» **Requirement**: Pull out every line of the material below that contains the string "sidebar", counting a match only when the case is the same.

» **Source material**:
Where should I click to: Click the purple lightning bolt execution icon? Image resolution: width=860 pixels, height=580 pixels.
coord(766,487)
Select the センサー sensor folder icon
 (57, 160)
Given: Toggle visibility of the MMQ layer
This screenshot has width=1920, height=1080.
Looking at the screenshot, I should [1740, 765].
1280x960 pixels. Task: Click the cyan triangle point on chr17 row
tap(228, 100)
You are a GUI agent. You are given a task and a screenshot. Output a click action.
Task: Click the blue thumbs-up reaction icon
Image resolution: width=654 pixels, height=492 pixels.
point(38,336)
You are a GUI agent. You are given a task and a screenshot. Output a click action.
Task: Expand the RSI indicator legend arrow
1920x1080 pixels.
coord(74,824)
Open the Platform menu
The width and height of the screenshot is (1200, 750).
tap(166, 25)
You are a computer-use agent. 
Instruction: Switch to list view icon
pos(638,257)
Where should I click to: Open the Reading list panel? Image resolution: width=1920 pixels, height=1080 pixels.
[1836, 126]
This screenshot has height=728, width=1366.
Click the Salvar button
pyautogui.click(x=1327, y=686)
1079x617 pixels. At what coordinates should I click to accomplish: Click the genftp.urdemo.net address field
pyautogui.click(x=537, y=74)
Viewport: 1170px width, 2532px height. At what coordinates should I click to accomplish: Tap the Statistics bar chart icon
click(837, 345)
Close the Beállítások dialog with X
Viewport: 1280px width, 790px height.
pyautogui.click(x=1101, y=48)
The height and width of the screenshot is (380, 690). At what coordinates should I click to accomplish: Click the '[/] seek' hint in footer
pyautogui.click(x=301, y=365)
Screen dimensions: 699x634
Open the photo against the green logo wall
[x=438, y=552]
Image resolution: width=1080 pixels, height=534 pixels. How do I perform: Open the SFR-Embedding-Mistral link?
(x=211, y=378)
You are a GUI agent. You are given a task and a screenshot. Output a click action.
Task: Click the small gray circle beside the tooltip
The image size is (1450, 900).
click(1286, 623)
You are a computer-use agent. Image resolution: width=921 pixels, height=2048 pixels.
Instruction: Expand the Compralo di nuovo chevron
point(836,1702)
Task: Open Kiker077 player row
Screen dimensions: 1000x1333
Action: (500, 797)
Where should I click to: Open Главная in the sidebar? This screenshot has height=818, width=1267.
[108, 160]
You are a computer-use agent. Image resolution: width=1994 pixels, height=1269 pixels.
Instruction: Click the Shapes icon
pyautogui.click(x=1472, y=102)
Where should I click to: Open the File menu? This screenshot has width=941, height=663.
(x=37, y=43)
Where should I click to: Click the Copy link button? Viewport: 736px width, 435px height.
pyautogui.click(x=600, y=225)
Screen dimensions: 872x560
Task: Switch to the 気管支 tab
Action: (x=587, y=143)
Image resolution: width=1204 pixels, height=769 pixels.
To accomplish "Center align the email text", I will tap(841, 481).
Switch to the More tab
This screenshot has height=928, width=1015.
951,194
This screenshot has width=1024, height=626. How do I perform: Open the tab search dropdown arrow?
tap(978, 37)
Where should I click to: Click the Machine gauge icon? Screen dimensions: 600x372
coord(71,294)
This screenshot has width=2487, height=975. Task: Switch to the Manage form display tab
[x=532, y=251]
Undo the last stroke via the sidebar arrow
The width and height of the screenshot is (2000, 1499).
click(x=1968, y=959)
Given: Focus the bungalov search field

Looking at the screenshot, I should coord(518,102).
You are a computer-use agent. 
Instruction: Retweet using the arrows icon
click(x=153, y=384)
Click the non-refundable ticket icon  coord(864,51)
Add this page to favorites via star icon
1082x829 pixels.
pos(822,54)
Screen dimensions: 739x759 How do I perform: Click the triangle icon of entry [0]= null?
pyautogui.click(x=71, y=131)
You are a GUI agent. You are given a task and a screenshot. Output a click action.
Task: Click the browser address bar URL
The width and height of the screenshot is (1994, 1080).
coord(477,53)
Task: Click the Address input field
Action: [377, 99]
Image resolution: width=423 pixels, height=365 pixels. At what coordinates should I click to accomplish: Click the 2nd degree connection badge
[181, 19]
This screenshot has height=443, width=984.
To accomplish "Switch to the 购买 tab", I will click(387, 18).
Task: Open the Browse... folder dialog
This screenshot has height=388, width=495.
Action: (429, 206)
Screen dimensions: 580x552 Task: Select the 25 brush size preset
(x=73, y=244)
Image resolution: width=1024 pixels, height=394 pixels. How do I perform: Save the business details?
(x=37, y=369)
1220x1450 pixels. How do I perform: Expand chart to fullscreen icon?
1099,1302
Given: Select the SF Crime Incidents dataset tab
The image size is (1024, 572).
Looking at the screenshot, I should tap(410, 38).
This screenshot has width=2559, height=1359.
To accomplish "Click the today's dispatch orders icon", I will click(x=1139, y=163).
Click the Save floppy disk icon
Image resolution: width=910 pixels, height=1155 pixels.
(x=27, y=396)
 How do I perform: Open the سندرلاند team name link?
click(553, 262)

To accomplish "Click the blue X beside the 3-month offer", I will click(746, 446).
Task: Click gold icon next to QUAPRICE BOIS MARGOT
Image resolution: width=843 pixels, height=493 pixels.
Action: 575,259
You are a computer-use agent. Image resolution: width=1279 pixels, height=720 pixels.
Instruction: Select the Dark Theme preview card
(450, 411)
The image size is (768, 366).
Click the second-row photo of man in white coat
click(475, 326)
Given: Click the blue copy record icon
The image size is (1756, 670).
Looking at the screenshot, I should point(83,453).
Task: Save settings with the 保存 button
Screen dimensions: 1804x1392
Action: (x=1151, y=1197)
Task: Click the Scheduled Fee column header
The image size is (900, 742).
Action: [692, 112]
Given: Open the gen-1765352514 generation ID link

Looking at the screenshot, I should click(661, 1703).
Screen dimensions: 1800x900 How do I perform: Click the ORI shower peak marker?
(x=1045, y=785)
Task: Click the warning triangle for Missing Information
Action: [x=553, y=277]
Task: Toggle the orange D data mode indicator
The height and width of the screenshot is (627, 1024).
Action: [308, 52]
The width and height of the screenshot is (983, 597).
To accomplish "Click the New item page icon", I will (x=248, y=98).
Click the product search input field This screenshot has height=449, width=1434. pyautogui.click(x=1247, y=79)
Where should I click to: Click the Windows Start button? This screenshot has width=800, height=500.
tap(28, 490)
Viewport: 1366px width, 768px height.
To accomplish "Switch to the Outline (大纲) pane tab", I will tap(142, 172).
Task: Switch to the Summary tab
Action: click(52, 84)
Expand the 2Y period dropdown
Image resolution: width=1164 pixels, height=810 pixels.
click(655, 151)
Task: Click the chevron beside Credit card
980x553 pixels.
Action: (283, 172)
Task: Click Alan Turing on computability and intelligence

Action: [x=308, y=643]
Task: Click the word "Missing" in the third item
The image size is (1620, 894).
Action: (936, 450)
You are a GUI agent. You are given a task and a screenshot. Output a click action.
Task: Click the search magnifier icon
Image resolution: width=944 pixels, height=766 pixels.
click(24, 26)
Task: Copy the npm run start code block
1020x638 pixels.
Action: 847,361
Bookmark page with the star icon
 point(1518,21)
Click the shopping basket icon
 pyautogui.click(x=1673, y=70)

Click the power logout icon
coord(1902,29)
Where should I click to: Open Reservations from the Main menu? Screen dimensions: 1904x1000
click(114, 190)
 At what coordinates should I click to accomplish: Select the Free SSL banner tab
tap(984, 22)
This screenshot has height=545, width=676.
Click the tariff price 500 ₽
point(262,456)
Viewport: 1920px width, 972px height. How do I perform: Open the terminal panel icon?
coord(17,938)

» **Reply to the exercise**:
Where should I click to: Open Главная in the sidebar? This screenshot has height=818, width=1267.
Undo the last stroke via the sidebar arrow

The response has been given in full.